In 2008, the lighthouse went from a largely dormant property to a heavily utilized visitor destination with guest tours and a gift shop requiring staffing. The gift shop is seasonal with limited hours, but still had more than 46,000 signatures to its guest book last year, with likely tens of thousands of additional visitors. The Lighthouse Park’s beaches and hiking trails are similarly more heavily used.

Adjacent to the Lighthouse Park is the 600-acre Old Mission Point Park. Once a mostly unknown resource, it’s receiving much higher usage as residents and tourists discover its beautiful trails and features.

Haserot Beach was another hidden gem that’s increasingly crowded during the summer season, causing neighborhood parking issues. Nearby Kelley Park is a DNR property but is managed by the township park system and still under development with the hope of easing pressure at Haserot.
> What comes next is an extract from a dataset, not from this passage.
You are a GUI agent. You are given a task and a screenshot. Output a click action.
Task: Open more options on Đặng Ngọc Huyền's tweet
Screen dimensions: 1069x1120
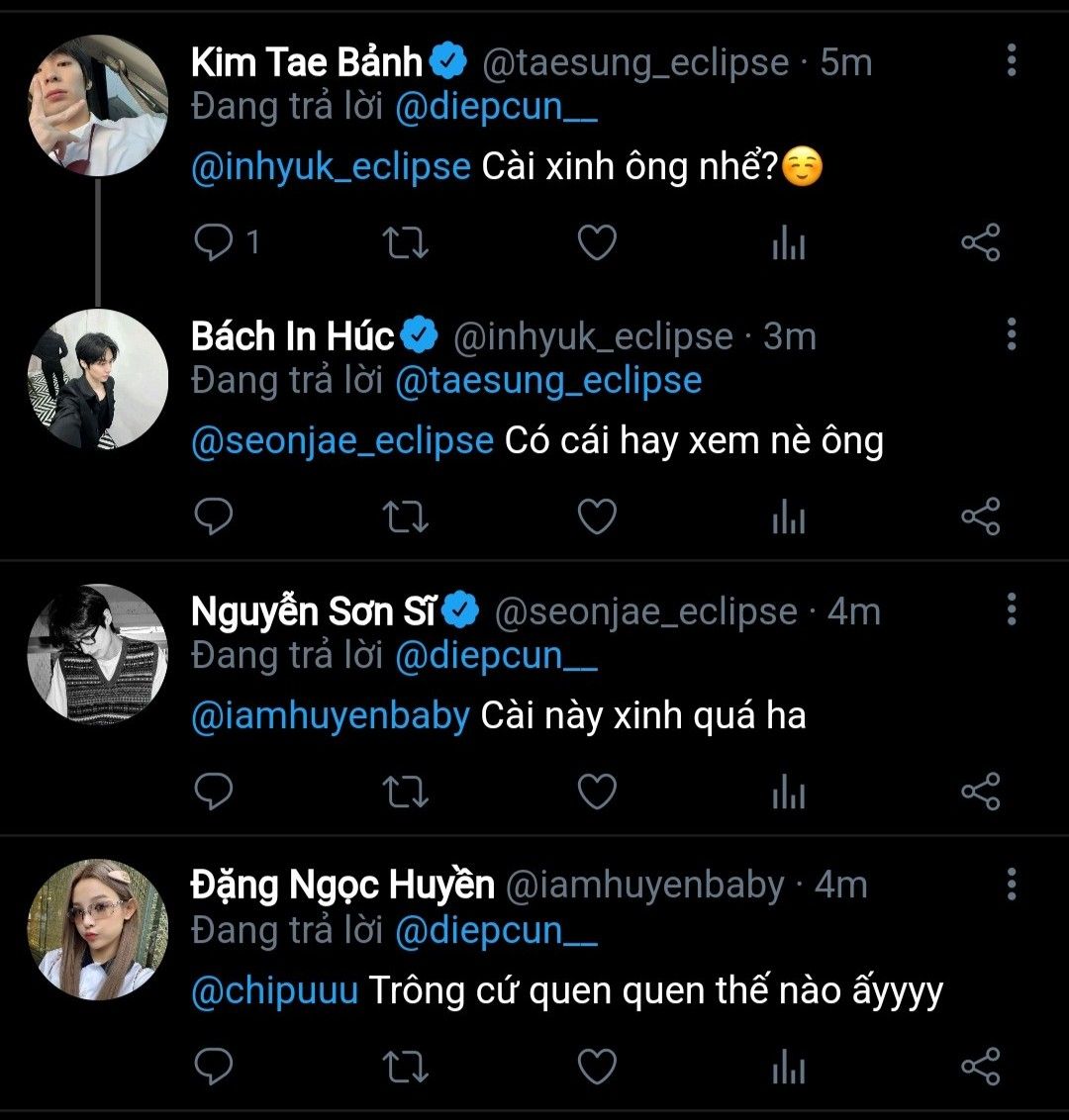coord(1011,884)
Bowers Harbor Park has gradually added amenities through the years, most recently a little league ballpark. The “Bowers Harbor Park expansion” added 60 acres to this already heavily utilized park, nearly tripling its size. The expansion was a collaboration largely led by residents and involving the Grand Traverse Regional Land Conservancy, as well as private donations and grants sources.

In 2008, township residents passed a millage to create Pelizzari Natural Area (PNA). Hundreds of thousands of additional dollars were privately raised, led by residents and the Conservancy. PNA is 63 acres of “nearby nature” in the most densely developed part of the township, sparing countless users long drives to north-end parks. Many thousands of hours of volunteer time have accomplished nearly all of the work at PNA.

Stating the obvious, this is a radically different park system than just a few years ago.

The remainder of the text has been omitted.